Don't You Know I'm Afraid Of Thunder | Teen Ink

Don't You Know I'm Afraid Of Thunder

April 13, 2009
By myturntobebrave BRONZE, Wendell, North Carolina
myturntobebrave BRONZE, Wendell, North Carolina
2 articles 1 photo 1 comment

Storms scare me.

They always have, ever since I was a little girl. I used to hide under the covers, hugging my teddy bear until the storm was over. As a child, it is all right to be scared by thunderstorms. As an adult, it makes you seem weak, pathetic. I've tried every technique in the book, but the fear is still there.

Nobody knows the real reason behind my fear, because I've never told. I don't plan to.



I was in the ninth grade. We lived in the downtown area, the part of Chicago that nobody wants to travel to. I walked to school — it was five minutes away. Buildings as far as the eye could see—and the people! Old, young, black, white, just every mix you could possibly think of. Dad joked that Chicago was really the melting pot of America. I guess he was right.

Mama was never around, and when she was, she was drinking all of our money away. Why Dad never found someone better than her, I don't know.

Mama always acted crazy when she was drunk. But she was sort of funny to watch; if you were an outsider her eccentric behavior would amuse you. To the rest of the family it was an embarrassment — Lucille's problem.
My hoi-polloi aunt was the worst. "Darling, Lucille needs help," she'd say to my father, "Edward, why don't you get her some help? Send her off to a facility; they'll take care of her."

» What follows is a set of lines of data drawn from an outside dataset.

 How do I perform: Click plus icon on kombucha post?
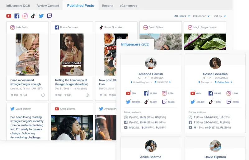pos(87,95)
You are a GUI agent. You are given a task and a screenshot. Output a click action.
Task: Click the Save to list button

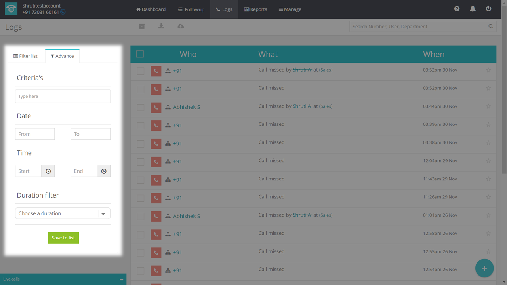(x=63, y=238)
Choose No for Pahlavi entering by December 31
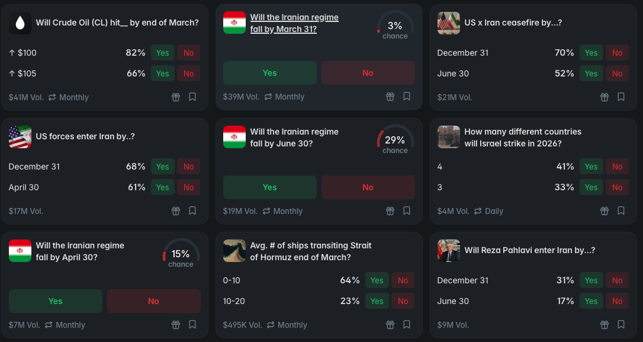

And my aunt's favorite saying: "It's not good for the children, Edward; poor Beth always wonders where her mother's gone. And Julianne, Edward, dear Julianne, she must know what's going on. How's she going to turn out without a mother around?"

Dad never listened to them. I was proud of him in one way, for not letting her stubborn family get in the way of raising his children. In other ways I was angry with him — Mama needed help, couldn't he see that? My father was horribly stupid.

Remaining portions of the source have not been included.